* **Your goal**
Everything from the line holding "You are a computer-use agent." through the end of the records should be printed exactly, apart from the pictures.

-------- Data excerpts

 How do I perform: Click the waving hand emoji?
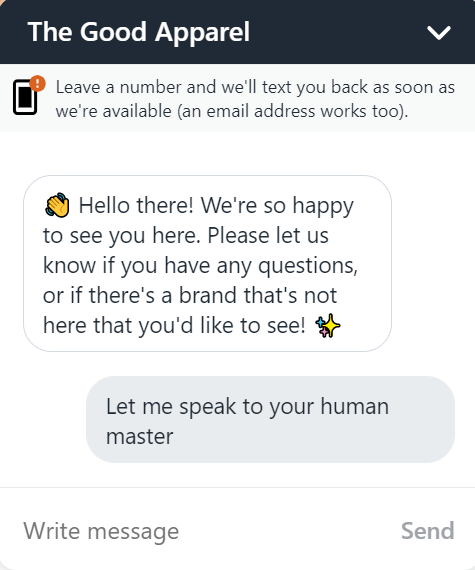tap(57, 205)
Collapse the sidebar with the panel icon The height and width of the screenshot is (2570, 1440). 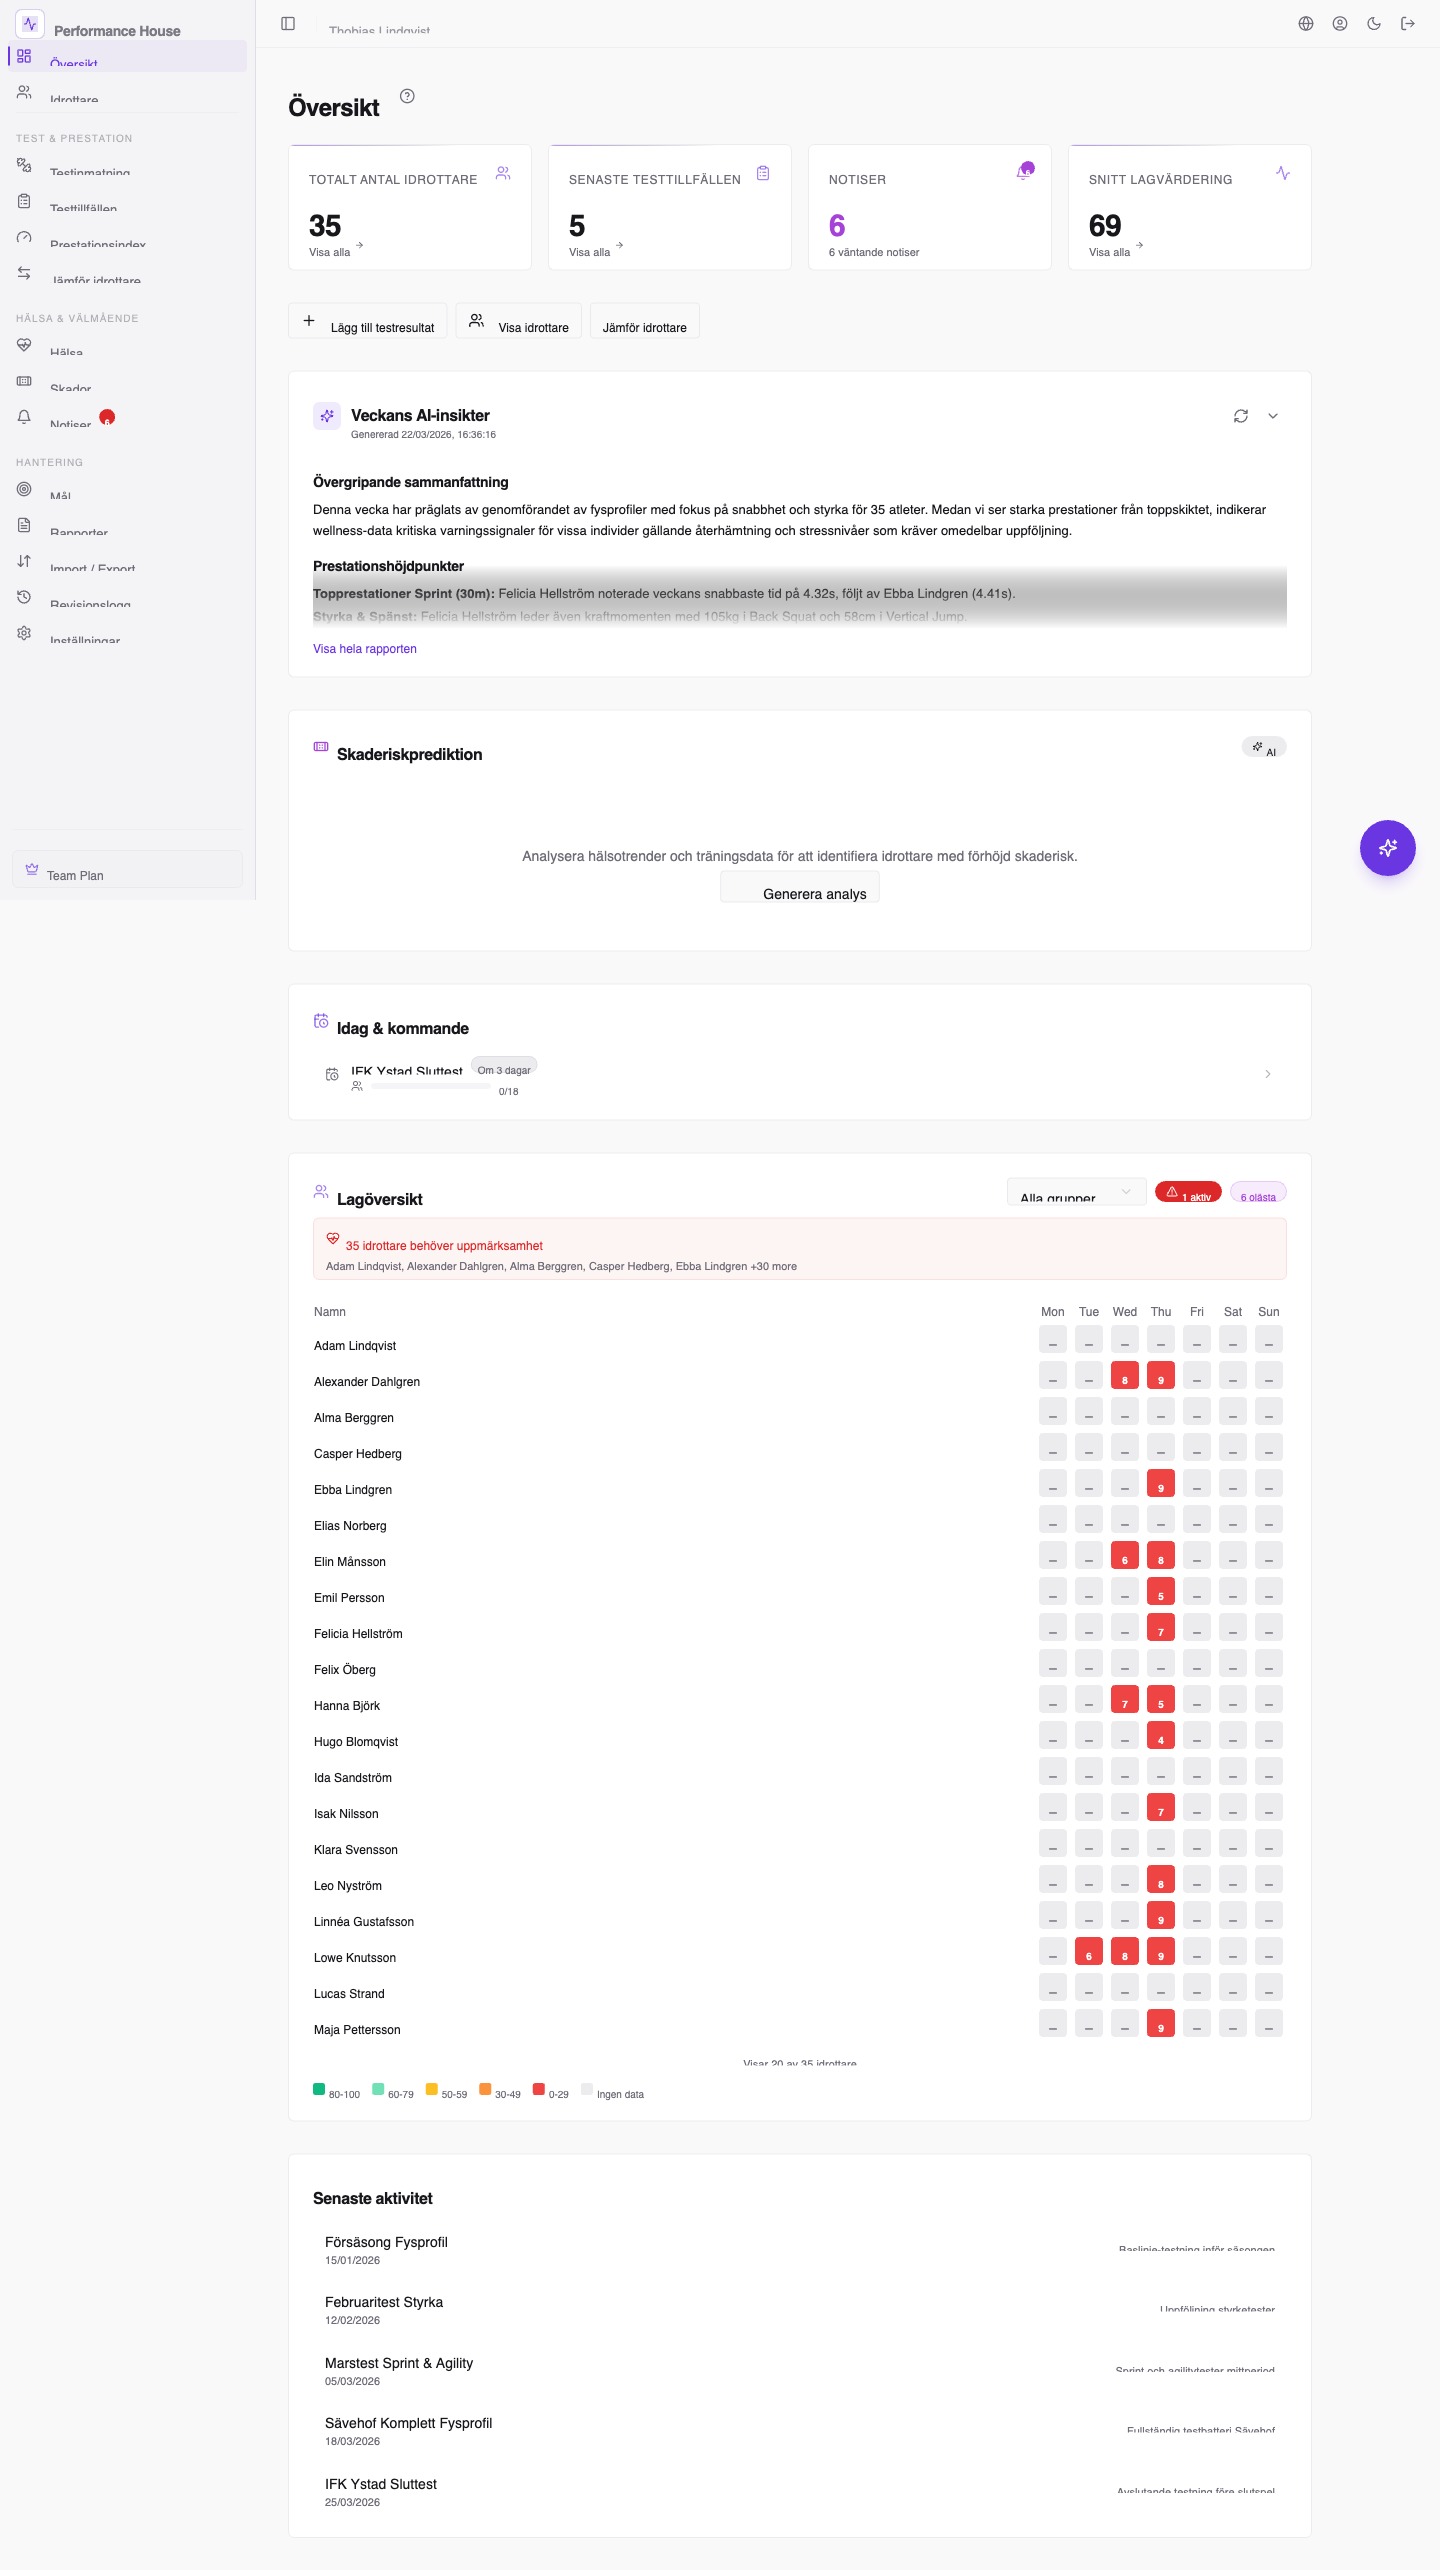[x=288, y=24]
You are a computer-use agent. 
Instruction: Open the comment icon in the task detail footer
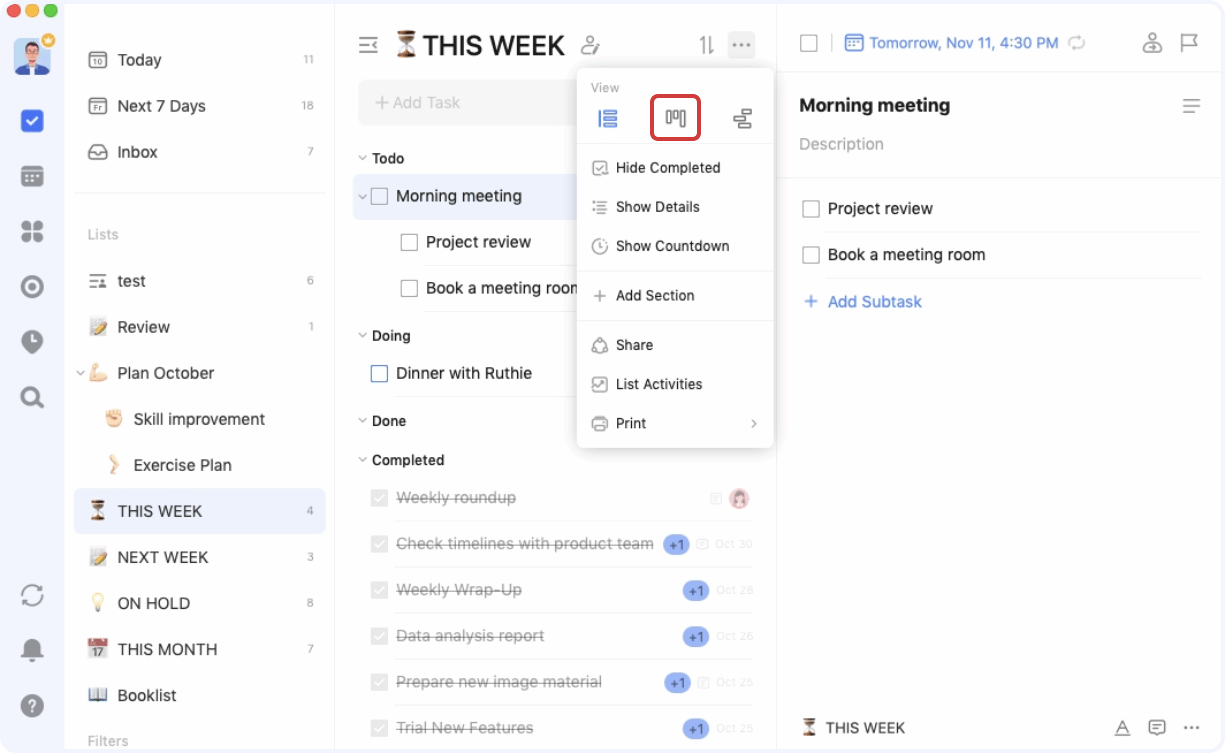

----------------

* **Result for this task**
You are a computer-use agent. 
Instruction: Open the comment icon in the task detail footer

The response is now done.